I- Rupture conventionnelle
La rupture conventionnelle est le mode de rupture d’un commun accord entre les parties.
Elle donne lieu au versement d’une indemnité au moins égale à l’indemnité légale ou conventionnelle de licenciement et permet au salarié d’être indemnisé au titre de l’assurance chômage.
Elle remplace en réalité la technique mise en place antérieurement par la pratique pour permettre au salarié d’être indemnisé au titre de l’assurance chômage, savoir un licenciement convenu entre les parties suivi d’une transaction. Ceci n’était toutefois pas sans risque puisque soit les opérations étaient faites dans les règles (licenciement, notification et signature de la transaction) et il existait le risque de voir l’une des deux parties refuser in fine de signer la transaction, soit les documents étaient antidatés et tous signés concomitamment, avec les risques posés par ce type de procédé et les risques découverts au fur et à mesure de la pratique (nous pouvons cité comme exemple ce salarié qui a fait constater par huissier que l’enveloppe contenant en principe sa lettre de licenciement était vide).

[Lignes indiquant où se trouvent les cibles]
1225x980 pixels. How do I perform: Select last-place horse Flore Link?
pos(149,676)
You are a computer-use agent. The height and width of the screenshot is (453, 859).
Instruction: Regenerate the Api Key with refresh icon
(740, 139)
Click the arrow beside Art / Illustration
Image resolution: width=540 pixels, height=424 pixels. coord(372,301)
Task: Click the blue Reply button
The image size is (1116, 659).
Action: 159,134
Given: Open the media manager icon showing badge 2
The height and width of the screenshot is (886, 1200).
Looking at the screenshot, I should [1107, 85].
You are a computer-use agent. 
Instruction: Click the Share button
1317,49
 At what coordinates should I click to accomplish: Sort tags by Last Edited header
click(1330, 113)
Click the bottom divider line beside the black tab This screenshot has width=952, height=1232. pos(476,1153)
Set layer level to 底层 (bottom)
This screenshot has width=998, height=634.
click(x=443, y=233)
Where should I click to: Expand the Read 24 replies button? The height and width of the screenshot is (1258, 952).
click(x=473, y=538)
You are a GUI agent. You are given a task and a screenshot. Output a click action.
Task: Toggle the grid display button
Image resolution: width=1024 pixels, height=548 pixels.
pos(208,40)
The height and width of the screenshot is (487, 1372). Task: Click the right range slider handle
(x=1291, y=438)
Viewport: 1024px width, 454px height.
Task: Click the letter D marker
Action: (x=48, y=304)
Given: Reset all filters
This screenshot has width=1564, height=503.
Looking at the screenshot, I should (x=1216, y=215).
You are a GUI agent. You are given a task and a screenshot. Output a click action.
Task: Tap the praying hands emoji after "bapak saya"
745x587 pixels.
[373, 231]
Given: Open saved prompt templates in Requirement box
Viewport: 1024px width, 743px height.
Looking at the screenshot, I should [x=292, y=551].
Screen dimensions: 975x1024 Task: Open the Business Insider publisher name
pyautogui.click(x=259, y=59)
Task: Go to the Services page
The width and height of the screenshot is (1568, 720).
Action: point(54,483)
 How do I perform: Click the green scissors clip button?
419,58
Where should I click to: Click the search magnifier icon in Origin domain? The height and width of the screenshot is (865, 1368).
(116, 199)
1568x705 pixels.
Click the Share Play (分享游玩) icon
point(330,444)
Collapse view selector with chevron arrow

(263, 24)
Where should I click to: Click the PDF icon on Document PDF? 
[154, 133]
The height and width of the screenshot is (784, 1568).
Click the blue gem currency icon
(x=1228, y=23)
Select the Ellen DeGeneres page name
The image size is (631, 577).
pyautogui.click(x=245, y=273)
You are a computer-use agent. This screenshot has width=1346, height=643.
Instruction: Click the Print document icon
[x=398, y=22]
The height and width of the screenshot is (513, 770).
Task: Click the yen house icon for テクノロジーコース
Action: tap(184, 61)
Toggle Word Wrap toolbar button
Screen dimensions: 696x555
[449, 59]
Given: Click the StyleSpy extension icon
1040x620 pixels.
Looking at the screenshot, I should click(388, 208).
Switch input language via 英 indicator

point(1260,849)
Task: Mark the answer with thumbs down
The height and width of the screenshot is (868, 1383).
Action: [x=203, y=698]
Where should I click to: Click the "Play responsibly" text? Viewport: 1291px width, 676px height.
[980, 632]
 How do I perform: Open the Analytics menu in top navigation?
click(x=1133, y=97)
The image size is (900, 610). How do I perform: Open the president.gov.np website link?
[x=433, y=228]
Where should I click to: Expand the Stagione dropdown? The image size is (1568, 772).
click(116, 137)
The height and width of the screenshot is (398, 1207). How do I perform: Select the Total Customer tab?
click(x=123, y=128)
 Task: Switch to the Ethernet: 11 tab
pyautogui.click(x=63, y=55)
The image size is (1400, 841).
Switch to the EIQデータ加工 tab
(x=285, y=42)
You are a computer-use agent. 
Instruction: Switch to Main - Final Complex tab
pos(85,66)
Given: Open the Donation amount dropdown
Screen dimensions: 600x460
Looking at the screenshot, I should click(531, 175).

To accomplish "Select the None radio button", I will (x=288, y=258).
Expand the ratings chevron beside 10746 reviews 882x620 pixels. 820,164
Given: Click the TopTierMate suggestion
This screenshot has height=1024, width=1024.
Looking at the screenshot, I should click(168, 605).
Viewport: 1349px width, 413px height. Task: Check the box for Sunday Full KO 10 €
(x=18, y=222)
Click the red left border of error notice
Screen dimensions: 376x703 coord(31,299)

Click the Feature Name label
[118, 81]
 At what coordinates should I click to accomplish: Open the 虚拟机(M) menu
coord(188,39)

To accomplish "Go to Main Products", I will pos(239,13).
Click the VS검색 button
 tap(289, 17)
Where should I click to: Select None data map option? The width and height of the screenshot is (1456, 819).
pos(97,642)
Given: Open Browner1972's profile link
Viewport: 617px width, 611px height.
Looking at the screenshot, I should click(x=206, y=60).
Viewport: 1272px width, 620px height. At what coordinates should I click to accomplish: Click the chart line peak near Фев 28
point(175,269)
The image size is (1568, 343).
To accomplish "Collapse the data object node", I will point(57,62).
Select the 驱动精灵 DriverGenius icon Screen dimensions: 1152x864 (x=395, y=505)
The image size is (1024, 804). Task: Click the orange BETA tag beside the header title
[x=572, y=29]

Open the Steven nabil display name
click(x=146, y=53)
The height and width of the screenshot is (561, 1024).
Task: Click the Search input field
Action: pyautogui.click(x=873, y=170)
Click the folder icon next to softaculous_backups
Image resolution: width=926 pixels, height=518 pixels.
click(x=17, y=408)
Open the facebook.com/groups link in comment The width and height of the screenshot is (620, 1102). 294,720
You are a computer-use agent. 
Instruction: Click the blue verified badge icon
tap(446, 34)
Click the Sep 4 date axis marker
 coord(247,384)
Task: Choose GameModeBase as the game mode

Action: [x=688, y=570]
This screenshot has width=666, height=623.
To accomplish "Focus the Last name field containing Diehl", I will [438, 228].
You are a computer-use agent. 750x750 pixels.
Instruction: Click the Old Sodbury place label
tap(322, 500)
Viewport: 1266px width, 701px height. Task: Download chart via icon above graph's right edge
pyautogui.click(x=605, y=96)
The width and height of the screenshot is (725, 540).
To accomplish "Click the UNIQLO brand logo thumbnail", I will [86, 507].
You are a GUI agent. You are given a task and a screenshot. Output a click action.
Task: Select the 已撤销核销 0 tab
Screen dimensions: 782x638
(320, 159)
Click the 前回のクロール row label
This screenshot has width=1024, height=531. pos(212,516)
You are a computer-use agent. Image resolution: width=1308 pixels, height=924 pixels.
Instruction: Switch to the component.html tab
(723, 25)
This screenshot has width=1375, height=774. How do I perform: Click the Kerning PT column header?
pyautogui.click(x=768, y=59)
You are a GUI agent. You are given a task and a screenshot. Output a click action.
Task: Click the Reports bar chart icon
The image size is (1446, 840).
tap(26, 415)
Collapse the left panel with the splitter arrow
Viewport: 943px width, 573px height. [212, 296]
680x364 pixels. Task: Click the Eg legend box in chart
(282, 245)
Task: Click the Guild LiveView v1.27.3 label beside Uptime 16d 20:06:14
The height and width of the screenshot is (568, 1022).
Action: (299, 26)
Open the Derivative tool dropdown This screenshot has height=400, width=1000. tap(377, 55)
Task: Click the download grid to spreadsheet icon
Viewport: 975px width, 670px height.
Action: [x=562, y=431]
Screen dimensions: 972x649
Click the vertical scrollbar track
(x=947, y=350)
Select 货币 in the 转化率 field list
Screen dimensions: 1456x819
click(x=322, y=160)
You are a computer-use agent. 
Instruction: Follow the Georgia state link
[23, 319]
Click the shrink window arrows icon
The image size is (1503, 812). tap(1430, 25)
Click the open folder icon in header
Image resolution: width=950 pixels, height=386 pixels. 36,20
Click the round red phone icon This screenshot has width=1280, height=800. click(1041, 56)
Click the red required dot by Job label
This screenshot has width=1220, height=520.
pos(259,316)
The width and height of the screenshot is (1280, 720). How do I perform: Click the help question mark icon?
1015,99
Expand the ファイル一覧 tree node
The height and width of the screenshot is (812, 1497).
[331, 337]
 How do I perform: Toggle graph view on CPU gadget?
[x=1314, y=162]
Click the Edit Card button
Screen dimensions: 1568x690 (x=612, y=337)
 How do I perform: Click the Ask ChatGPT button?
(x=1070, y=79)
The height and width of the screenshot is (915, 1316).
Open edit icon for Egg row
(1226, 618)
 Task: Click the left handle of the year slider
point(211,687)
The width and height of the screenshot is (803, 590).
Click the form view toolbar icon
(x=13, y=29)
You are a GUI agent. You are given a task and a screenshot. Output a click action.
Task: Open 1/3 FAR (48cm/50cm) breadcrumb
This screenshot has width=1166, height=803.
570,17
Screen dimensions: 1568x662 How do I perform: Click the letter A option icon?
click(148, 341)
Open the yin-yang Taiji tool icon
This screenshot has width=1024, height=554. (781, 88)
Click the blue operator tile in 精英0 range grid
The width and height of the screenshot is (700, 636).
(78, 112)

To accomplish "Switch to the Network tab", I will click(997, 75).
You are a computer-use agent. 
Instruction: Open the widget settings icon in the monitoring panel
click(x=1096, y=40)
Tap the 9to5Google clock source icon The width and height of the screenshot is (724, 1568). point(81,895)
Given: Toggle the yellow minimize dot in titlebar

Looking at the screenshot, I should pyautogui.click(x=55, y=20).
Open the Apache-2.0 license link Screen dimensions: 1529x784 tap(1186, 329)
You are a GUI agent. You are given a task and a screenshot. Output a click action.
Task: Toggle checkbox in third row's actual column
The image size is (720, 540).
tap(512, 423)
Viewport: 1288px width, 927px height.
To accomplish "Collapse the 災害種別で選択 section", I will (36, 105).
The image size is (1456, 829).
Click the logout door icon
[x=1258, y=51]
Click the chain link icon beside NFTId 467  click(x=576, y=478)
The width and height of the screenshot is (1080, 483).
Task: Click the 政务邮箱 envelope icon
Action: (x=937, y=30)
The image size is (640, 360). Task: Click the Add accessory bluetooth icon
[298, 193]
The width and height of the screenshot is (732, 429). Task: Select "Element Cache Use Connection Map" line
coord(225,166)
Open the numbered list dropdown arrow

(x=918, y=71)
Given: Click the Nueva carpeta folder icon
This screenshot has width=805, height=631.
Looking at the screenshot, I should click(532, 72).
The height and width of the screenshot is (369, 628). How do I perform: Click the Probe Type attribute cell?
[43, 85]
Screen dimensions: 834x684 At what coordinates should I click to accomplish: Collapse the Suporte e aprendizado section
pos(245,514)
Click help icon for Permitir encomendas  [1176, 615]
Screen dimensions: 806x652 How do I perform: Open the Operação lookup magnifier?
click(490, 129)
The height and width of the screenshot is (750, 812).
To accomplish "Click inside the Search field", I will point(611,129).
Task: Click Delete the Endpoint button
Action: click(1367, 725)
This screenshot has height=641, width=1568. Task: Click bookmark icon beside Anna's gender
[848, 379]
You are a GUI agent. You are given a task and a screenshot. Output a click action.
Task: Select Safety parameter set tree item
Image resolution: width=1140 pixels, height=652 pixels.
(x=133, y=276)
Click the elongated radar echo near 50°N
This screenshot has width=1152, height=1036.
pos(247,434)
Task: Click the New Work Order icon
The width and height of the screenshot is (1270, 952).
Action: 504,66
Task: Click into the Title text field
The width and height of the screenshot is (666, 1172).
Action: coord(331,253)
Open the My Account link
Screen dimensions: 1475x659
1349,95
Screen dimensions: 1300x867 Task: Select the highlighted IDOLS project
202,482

**Exercice proposé**
Rédigez la suite du passage sur la rupture conventionnelle, en partant de sa dernière phrase. Ces données proviennent d'une autre source.

**Résultat obtenu**
La rupture conventionnelle a donc au moins l’avantage de la simplicité.
II- Ruptures en période de litige
1- La distinction entre les trois modes de rupture
Pour rappel, le salarié qui formule des griefs à l’encontre de son employeur peut :
soit prendre acte de la rupture de son contrat, ce qui a pour effet de mettre immédiatement un terme audit contrat. Il saisira alors le conseil des prud’hommes qui devra juger si la rupture produit les effets d’un licenciement qui sera alors, à défaut de motivation exprimée dans une lettre de licenciement, nécessairement dépourvu de cause réelle et sérieuse ou si cette rupture produit les effets d’une démission dés lors que les griefs reprochés ne sont pas suffisamment graves.
soit démissionner en indiquant dans la lettre de démission les griefs reprochés à son employeur qui l’ont conduit à rompre son contrat. Il devra également dans ce cas saisir le conseil de prud’hommes afin que celui-ci analyse sa démission en prise d’acte de rupture et juge si les griefs reprochés sont suffisamment graves pour que la rupture soit requalifiée en un licenciement sans cause réelle et sérieuse.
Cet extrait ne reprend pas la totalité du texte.